Prospecting campaigns are great for driving initial brand and product awareness, especially when that product or service is completely new. But these campaigns will, most of the time, cost a lot more to drive results and deliver a worse ROI.

Why this matters during a conversation about tightening marketing belts is that where you decide to trim budgets is important. If you want to cut 25% from your marketing spend, doing so across all marketing efforts and audiences is the wrong way to go about it.

Instead, look to trim spend from those campaigns targeting audiences who are less likely to make an instant buying decision. This is especially true if your existing marketing budget isn’t enough to capture all of the immediate market demand available for people who are primed to buy right now!

You can go even further with this to further help boost ROAS too. Take a look in your Google Analytics or AdWords accounts at the demographic data. Which age brackets convert the best, and spend the most? Where do they live? What devices are they using?

Tailoring spend to really hone in on the prospects most likely to buy and at the lowest CPA is a great place to start in trimming spend, or ring-fencing marketing activities that should always be left running.

Assess how your marketing is managed.

The last point for this piece is to consider how your marketing output is managed, and the relationships you have with marketing and advertising suppliers.

A survey in 2019 found that around four in 10 UK businesses outsource their marketing output to specialist agencies, whilst the rest in-house their efforts in one way or another (either with a small team, dedicated departments or an often-overworked sole founder!).

This split highlights an interesting dilemma when it comes to businesses that are investing in marketing, but need to tighten their belts: should you bring marketing efforts back in-house and move away from an agency?

The answer to this is complex. It depends on the results that any agency partner is generating. Are they profitable? Are they generating a better ROAS than the agency before them? Do you have an open and honest relationship? Or, have results stagnated with little suggestion as to how they could be improved, or results generated to date aren’t covering their own fees?

If you were to break off the relationship with an agency partner, there are risks attached. Do you have the in-house time or capability to proficiently manage the work? If results faltered, how detrimental would that be against any management fee saving from doing it yourself? Would you have to hire someone to do the work, and would their salary be any cheaper than an agency’s management fee?

The reverse consideration is also true for businesses that currently in-house a lot or all of their marketing activity. It may be that by trying to manage marketing efforts within your existing team could be limiting results, especially in specialist areas such as paid search and social, or search engine optimisation.

Knowing when to hire a marketing agency or specialist freelancer is just as important when it comes to getting the most out of your current marketing spend. Bringing fresh ideas into your business, and tapping into the specialisms of a group of experts for the cost of one monthly retainer, rather than relying on a few marketing and creative heads within your organisation to successfully manage all aspects of your output.

Times are tough, but great businesses will out.

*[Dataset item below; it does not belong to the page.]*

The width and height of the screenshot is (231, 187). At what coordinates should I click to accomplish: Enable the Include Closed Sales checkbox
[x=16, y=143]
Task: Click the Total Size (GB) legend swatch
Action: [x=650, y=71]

In summary, it’s important that business leaders decide for themselves how and where to spend their marketing pounds and dollars. Pulling all spend overnight in a bid to save money is a potentially fatal play. But understanding where investment is being made, what returns that spend is generating, analysing who your most profitable audiences are, and considering how marketing activities are managed, are all healthy things to be tracking and contemplating – whether world economies are thriving or diving.